Collected data entries:
######

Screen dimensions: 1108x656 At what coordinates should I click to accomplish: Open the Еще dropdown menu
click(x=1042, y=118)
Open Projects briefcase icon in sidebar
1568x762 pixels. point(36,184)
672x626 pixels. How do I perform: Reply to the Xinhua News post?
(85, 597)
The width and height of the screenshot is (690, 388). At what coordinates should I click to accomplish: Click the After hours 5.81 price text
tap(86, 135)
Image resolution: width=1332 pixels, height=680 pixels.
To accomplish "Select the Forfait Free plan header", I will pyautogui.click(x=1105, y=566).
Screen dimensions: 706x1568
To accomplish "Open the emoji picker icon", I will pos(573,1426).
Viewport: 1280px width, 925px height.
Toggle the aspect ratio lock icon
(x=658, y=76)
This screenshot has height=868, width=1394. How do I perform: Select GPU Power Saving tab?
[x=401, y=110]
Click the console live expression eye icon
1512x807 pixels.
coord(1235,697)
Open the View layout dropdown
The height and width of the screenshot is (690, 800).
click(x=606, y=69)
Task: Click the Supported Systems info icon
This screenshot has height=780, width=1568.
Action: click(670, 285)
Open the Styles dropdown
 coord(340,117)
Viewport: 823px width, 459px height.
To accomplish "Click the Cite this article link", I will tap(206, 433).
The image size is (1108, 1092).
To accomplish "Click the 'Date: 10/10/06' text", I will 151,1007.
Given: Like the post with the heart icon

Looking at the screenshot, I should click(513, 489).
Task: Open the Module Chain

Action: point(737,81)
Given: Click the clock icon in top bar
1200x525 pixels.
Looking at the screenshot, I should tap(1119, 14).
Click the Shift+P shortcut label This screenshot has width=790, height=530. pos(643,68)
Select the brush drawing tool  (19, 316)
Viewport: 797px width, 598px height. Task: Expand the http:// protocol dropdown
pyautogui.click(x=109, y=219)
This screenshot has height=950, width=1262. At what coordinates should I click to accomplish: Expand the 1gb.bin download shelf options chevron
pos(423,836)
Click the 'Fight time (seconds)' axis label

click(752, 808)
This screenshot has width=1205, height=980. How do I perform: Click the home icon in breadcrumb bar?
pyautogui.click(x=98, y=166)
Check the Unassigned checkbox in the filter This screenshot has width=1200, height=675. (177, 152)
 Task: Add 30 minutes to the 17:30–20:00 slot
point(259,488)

######

◆ **Written problem**
Pick out each line above that contains the word "will" and copy those lines.

◆ **Right answer**
To accomplish "Select the Forfait Free plan header", I will pyautogui.click(x=1105, y=566).
To accomplish "Open the emoji picker icon", I will pos(573,1426).
To accomplish "Click the Cite this article link", I will tap(206, 433).
To accomplish "Click the 'Date: 10/10/06' text", I will 151,1007.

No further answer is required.